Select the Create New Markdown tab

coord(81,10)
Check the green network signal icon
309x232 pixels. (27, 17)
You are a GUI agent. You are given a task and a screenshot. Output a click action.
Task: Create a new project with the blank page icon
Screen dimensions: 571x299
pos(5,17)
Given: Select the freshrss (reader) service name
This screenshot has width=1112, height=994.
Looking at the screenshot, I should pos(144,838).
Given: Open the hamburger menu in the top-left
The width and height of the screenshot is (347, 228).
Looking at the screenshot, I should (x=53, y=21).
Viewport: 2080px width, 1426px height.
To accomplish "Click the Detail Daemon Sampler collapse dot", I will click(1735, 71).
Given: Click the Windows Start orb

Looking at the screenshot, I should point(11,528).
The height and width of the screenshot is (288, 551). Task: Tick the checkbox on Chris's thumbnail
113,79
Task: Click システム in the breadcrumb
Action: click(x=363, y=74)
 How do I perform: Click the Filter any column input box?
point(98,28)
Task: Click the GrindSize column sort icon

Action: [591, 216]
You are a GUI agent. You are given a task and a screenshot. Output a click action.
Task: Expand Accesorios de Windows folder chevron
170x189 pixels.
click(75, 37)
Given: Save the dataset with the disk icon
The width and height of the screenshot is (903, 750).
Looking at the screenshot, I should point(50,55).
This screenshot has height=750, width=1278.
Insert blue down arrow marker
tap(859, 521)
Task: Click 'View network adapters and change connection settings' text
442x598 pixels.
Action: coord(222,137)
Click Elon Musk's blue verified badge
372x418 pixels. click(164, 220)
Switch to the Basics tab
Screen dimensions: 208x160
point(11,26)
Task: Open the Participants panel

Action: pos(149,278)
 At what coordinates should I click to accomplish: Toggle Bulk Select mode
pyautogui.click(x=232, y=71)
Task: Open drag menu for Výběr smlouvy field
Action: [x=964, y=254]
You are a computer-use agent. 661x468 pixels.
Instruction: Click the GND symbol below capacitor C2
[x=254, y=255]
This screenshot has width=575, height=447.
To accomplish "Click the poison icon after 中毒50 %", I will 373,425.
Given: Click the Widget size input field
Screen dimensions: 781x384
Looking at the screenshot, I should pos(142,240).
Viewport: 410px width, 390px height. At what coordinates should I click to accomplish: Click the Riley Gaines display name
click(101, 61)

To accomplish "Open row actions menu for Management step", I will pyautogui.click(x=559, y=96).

- _Goal_: Write out again the lines from the one containing "This screenshot has height=750, width=1278." to the one containing "Action: coord(222,137)", both included and with their requests. Multiply every click coordinate in the answers by 0.2 and round it to a whole number, with halves rounded up.

- _Answer for the task_:
This screenshot has height=750, width=1278.
Insert blue down arrow marker
tap(172, 104)
Task: Click 'View network adapters and change connection settings' text
442x598 pixels.
Action: coord(44,27)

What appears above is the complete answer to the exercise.